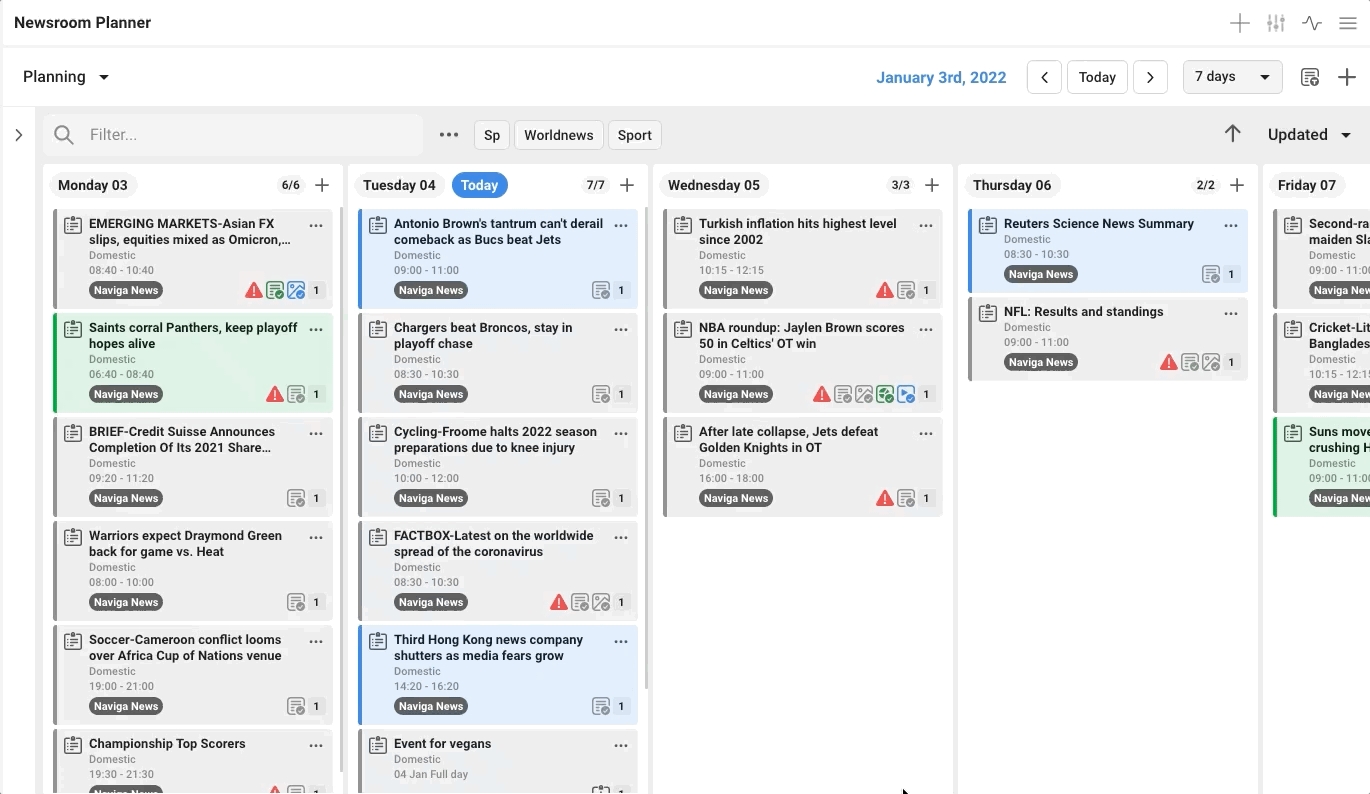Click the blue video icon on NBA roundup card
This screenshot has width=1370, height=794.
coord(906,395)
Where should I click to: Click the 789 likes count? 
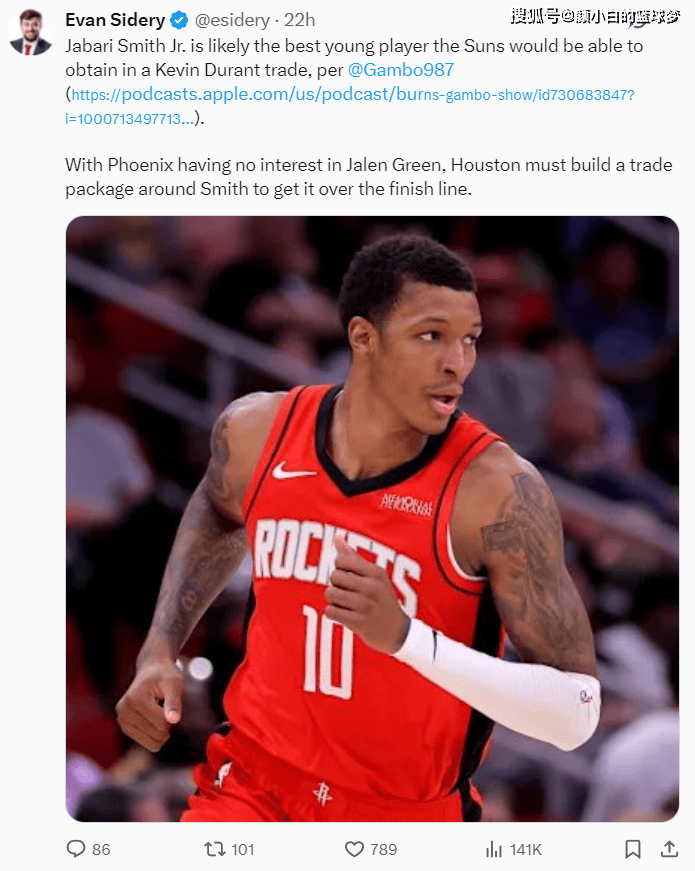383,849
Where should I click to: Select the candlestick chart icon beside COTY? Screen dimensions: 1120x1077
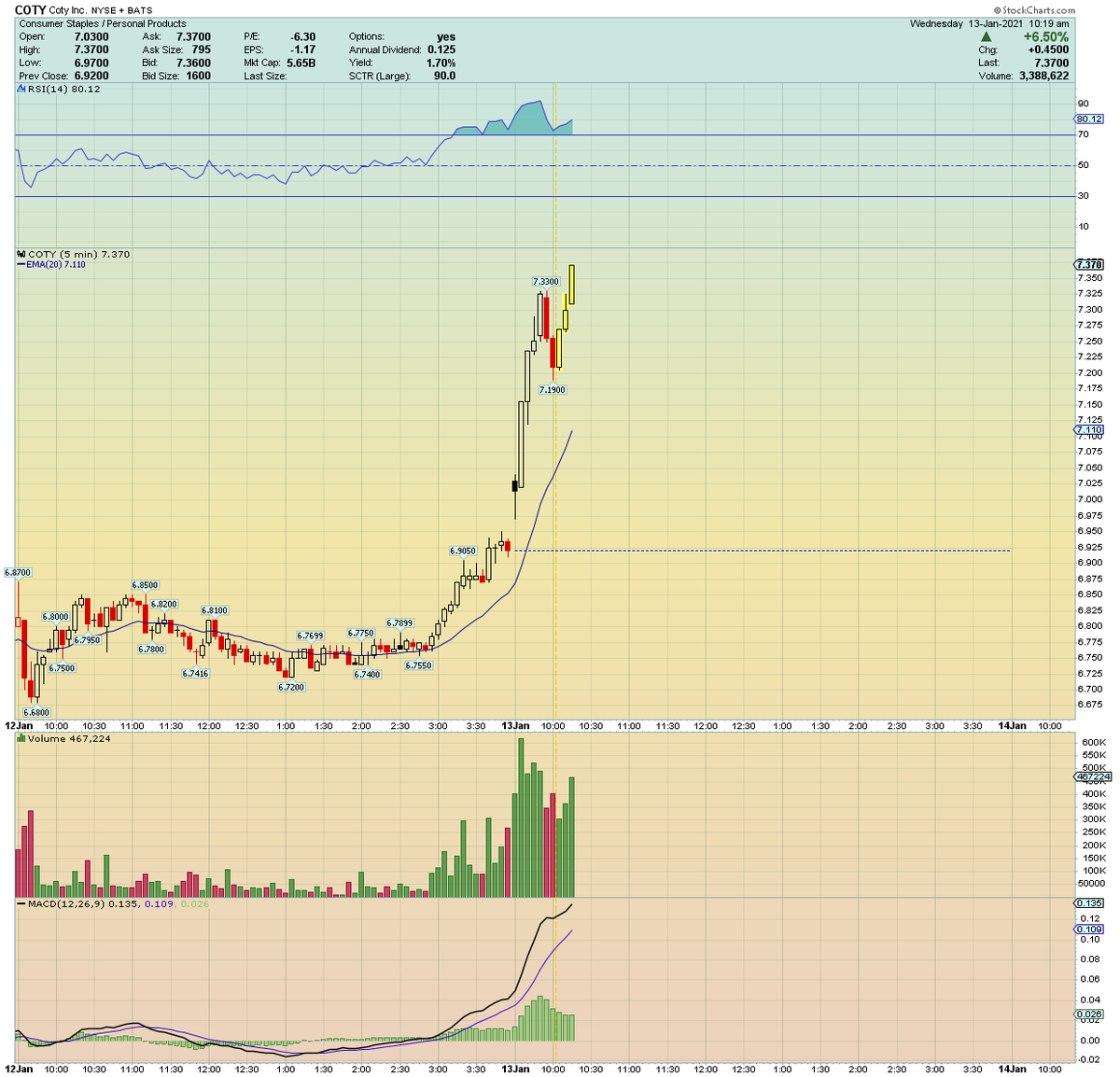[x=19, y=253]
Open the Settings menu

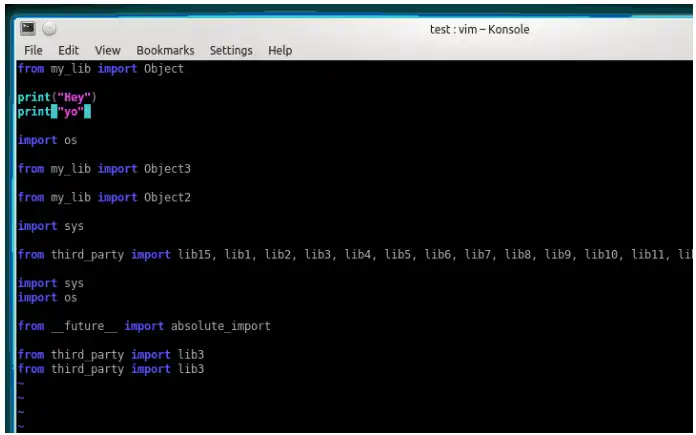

☆ ☆ ☆

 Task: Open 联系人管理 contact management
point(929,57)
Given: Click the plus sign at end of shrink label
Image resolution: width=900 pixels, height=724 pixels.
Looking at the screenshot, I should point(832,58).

☆ ☆ ☆

**TASK TO CARRY OUT**:
Transcribe the entries from the line with "Click the blue video icon on NBA roundup card" up to and including the line with "Open the Settings menu", and leave the pictures out of your answer.

**FINISHED ANSWER**:
Click the blue video icon on NBA roundup card
This screenshot has width=1370, height=794.
coord(906,395)
Where should I click to: Click the 789 likes count? 
383,849
Where should I click to: Select the candlestick chart icon beside COTY? Screen dimensions: 1120x1077
[x=19, y=253]
Open the Settings menu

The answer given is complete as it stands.